-- BEGIN Reading passage --

8.4. Properties of Eigenvalues and Eigenvectors

Here is a summary of the basic properties of eigenvalues and eigenvectors.

  • Eigenvalues and eigenvectors are properties of the matrix alone.

  • Only square matrices have eigenvalues and eigenvectors.

  • A matrix is singular if, and only if, one or more of its eigenvalues are equal to zero. The characteristic matrix has a shift along the diagonal such that it is singular \(\mathbf{C}_i = \mathbf{A} - \lambda_i\,\mathbf{I}\). So if \(\bf{A}\) is already singular, then \(\lambda_i = 0\). The number of nonzero eigenvalues is the rank of the matrix. MATLAB’s rank function uses the singular values from the SVD (Singular Value Decomposition (SVD)) instead of the eigenvalues because the modern SVD algorithm is faster.

-- END Reading passage --
-- BEGIN Information supplied --

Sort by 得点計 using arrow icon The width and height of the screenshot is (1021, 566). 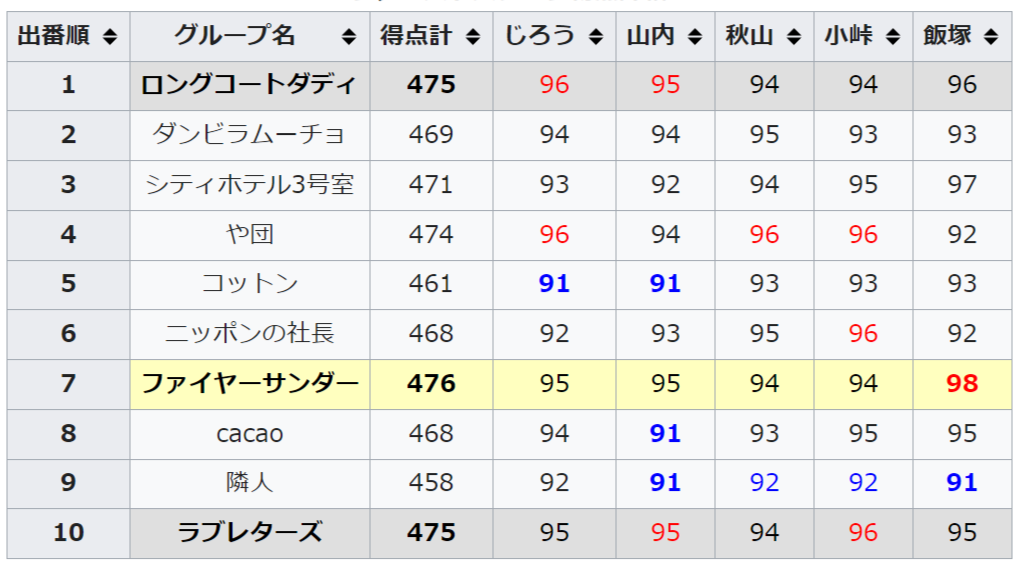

-- END Information supplied --

_What to work on_. Carry on the summary of eigenvalue and eigenvector properties from its last bullet, adding further properties in the same bulleted style.

_Response to this task_.
  • An \(n{\times}n\) matrix has \(n\) eigenvalues and may have up to \(n\) independent eigenvectors if the eigenvalues are unique.

    Matrices with repeating eigenpairs are called degenerate because the matrix does not have linearly independent eigenvectors, and thus can not be factored using diagonalization (Diagonalization). The eigenvectors form a set of linearly independent vectors when the eigenvalues of a matrix are distinct, which is proven in Linearly Independent Eigenvectors Theorem.

  • Eigenvectors are invariant to scale.

    The product of an eigenvector and a scalar constant, \(c\), is also an eigenvector. It is the direction of the eigenvector that matters, not the magnitude. The eigenpair equation has the same eigenvector on both sides of the equality, making them invariant to scale. Two sets of complex eigenvectors may appear completely different, but can both be correct if they are complex scalar multiples of each other.

    \[\mathbf{A}\,(c\,\bm{x}) = \lambda\,(c\,\bm{x})\]

  • They are often complex.

    Eigenvalues are often found to be complex numbers, which means that the eigenvectors will be complex numbers.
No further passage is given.